Statutory PAYGO and Budget Reconciliation Legislation

Statutory PAYGO and Budget Reconciliation Legislation
June 12, 2025 (IN12564)

This Insight provides a brief overview of statutory PAYGO, its application to reconciliation legislation, and the ways in which it has been addressed in relation to previously enacted budget reconciliation legislation.

Overview of PAYGO

In February 2010, the Statutory Pay-As-You-Go Act of 2010 (P.L. 111-139) was enacted establishing a budget enforcement mechanism commonly referred to as "Statutory PAYGO." According to Section 2 of the act, it is generally intended to "enforce a rule of budget neutrality on new revenue and direct spending legislation" based on the net effect of all such legislation on cumulative deficits over five- and 10-year periods. To enforce Statutory PAYGO, the Office of Management and Budget (OMB) is required to record the budgetary effects of newly enacted revenue and direct spending legislation on two separate scorecards: one that covers a five-year period and one that covers a 10-year period. The budgetary effect of PAYGO measures is determined by statements inserted into the Congressional Record by the chairmen of the House and Senate Budget Committees and referenced in the text of the measures. If this procedure is not followed, the budgetary effect of the measure is determined by OMB.

Each year, OMB is required to issue an annual PAYGO report not later than 14 days (excluding weekends and holidays) after Congress adjourns to end a session. If the net effect of all PAYGO legislation is an increase in the deficit, the President must issue a sequestration order that automatically implements across-the-board cuts to non-exempt direct spending programs to compensate for the amount of the debit. Section 11 of the act exempts some direct spending programs and activities from sequestration, such as Social Security and Medicaid. Medicare is limited to a 4% cut. (To see a list of non-exempt direct spending programs that might be affected by sequestration under Statutory PAYGO, see the this OMB report to Congress for FY2026.)

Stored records
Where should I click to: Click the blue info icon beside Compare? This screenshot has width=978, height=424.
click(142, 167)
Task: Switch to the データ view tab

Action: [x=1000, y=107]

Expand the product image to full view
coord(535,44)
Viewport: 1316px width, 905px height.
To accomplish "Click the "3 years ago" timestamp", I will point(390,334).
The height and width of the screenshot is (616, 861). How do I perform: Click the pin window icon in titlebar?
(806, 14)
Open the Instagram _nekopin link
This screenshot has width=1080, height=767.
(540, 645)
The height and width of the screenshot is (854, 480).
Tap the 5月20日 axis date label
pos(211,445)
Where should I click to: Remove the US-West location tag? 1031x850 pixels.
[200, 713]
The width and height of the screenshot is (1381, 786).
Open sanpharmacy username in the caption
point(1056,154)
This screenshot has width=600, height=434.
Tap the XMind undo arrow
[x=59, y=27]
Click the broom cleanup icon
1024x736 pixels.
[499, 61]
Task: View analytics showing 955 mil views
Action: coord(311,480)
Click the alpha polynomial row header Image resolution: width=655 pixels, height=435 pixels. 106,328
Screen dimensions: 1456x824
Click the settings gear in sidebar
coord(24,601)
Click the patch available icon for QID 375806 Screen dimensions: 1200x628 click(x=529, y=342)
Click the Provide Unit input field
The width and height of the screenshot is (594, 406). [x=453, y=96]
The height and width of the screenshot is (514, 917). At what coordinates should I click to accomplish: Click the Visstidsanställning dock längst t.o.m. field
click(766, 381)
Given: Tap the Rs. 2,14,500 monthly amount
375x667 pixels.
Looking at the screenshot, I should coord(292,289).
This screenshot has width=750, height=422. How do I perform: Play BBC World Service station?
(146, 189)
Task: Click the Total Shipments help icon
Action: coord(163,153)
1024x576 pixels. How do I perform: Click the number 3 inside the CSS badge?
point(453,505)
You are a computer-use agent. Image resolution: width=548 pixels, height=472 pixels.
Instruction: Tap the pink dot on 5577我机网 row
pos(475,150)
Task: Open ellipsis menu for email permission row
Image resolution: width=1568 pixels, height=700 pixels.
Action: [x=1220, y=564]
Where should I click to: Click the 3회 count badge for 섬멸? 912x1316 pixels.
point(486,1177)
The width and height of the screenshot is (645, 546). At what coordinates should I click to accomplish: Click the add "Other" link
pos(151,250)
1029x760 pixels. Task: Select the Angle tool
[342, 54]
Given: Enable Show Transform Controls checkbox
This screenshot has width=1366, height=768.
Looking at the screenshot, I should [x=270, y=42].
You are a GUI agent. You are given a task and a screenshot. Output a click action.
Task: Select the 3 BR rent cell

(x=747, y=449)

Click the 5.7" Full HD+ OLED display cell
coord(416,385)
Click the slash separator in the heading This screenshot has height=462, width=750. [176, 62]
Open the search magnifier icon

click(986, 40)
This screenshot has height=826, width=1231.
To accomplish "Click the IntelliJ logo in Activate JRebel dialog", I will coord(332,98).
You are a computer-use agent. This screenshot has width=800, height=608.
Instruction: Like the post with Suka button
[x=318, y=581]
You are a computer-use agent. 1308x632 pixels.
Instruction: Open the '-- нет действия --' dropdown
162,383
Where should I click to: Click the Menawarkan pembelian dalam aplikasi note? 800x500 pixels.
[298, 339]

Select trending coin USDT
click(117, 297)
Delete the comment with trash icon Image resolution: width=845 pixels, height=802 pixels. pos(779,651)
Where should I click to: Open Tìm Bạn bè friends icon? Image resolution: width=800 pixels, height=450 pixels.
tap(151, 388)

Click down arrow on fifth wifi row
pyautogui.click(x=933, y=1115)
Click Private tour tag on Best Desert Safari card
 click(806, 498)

= TASKS =
• a. In the statutory PAYGO overview, how large a cut can Medicare receive under a sequestration order?
• b. Write the next part of the statutory PAYGO overview, picking up after its last sentence.
The stored records are material apart from the statutory PAYGO overview.

= ANSWERS BELOW =
• a. Medicare is limited to a 4% cut.

• b.
When legislation is enacted that is projected to increase the deficit, the text of the legislation will often include a provision exempting the legislation's budgetary effects from OMB's PAYGO scorecard. For example, Section 3106 of P.L. 119-4, the FY2025 full-year continuing resolution, stated, "The budgetary effects of divisions B and C shall not be entered on either PAYGO scorecard maintained pursuant to section 4(d) of the Statutory Pay-As-You Go Act of 2010." Such a provision could be considered extraneous if it was to be included in a reconciliation bill, however.

PAYGO and Reconciliation

When Congress considers legislation pursuant to the reconciliation process, Section 313(b) of the Congressional Budget Act (known as the Byrd rule) prohibits language that does not produce a change in outlays or revenues. Therefore, the inclusion of such a provision could potentially be subject to a point of order that would require the support of 60 Senators for a waiver.

A provision concerning the application of PAYGO to a reconciliation measure could, however, be included in a separate non-reconciliation legislative vehicle. This was the case for the 2017 reconciliation bill, often referred to as the Tax Cuts and Jobs Act, which, when enacted, was projected to increase the deficit by $1.46 trillion over the 2018-2027 period. The legislation did not include a PAYGO waiver within its text, but such a provision was included in separate legislation, considered under the regular rules of the House and Senate and enacted into law on the same day.

In March 2021, a reconciliation bill, the American Rescue Plan Act of 2021, was enacted that was projected to increase the deficit by approximately $1.856 trillion over the period FY2021-FY2030. In December 2021, legislation was enacted that removed any debits on either 2022 PAYGO scorecards and added them to the scorecards for 2023.

In August 2022, a reconciliation bill, commonly referred to as the Inflation Reduction Act of 2022, was enacted that was projected to increase the deficit by approximately $65 billion over the period of FY2022-FY2026. In December 2022, P.L. 117-71 was enacted with a provision that removed any debits on either scorecard for 2023 and 2024 and added them to the scorecard for 2025. In December 2024, P.L. 118-158 was enacted with a provision that set the scorecards to zero.